إِنَّ النِّسَاءَ شَقَائِقُ الرِّجَالِ
“Sesungguhnya kaum wanita itu saudara kandung kaum laki-laki” HR. Ahmad, at-Tirmidzi, Abu Daud, dan ad-Darimi
Dalil-dalil Alquran dan Sunah itu menyebutkan hukum-hukum secara umum bagi dua jenis, kecuali jika ada tuntutan fitrah yang harus membedakan laki-laki dan wanita, atau yang memang dipersiapkan untuk masing-masing pihak. Seperti kaum wanita mempunyai hukum-hukum tersendiri yang berkaitan dengan haid, nifas, istihadhah, hamil, dan lain-lain. Kaum laki-laki memegang kendali kepemimpinan dan tanggung jawab terhadap rumah tangga, dia berkewajiban memberi nafkah dan melindungi seluruh anggota keluarganya. Kemudian terdapat hukum-hukum yang berkaitan dengan waris, yang menempatkan laki-laki sama dengan bagian dua wanita.
Kedua, tidak ditemukan satu dalilpun yang mengharamkan masuknya kaum wanita ke dalam Dewan Perwakilan atau legislatif. Sementara hukum dasar dalam segala sesuatu dan urusan keduniaan adalah mubah, kecuali jika ada dalil yang menunjukkan keharamannya. Adapun hadis Al-Bukhari dari Abu Bakrah bahwa Rasul bersabda:
لَنْ يُفْلِحَ قَوْمٌ وَلَّوْا أَمْرَهُمُ امْرَأَةً
“Satu kaum tidak beruntung jika mereka mengangkat wanita wanita sebagai pemimpin”
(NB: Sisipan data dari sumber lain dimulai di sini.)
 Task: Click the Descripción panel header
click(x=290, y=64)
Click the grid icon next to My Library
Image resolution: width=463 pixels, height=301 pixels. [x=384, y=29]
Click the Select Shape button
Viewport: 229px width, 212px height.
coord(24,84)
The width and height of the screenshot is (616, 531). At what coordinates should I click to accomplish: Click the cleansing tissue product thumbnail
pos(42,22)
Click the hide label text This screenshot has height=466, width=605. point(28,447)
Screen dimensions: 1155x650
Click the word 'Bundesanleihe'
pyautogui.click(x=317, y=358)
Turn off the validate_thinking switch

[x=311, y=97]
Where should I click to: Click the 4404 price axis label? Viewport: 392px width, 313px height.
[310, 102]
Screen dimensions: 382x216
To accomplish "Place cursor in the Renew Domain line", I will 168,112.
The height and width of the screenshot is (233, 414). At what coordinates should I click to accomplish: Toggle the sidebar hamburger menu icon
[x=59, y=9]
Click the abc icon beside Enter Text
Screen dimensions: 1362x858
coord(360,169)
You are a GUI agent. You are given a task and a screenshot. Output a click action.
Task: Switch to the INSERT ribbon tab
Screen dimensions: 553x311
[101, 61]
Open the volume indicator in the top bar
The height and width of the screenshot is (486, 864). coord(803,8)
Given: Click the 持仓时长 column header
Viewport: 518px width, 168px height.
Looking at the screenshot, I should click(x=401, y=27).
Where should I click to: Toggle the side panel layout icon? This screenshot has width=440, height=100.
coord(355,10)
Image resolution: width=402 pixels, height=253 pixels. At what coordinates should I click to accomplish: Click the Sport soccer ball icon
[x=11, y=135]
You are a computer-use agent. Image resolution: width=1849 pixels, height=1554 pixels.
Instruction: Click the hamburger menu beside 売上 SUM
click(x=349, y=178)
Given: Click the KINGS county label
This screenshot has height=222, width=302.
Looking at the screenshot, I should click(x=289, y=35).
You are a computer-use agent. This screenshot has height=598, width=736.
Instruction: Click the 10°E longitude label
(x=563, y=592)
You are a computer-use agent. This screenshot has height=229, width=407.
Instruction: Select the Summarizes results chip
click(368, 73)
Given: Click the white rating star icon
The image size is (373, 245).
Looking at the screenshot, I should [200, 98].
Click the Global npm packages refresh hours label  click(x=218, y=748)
maksudnya adalah perwalian atau kepemimpinan secara umum terhadap umat atau kedudukannya sebagai pemimpin daulah (negara). Tapi untuk urusan-urusan tertentu tidak ada salahnya jika wanita tampil sebagai pemimpin, seperti dalam masalah fatwa dan ijtihad, pengajaran, urusan administrasi, direktur yayasan, dan sebagainya.
Latar belakang periwayatan hadis di atas juga menguatkan kekhususan maksudnya tentang kepemimpinan secara umum. Pasalnya Nabi saw. mendengar bahwa sepeninggal pemimpinnya orang-orang Persi mengangkat putri pemimpin itu sebagai penggantinya, lalu beliau bersabda seperti itu.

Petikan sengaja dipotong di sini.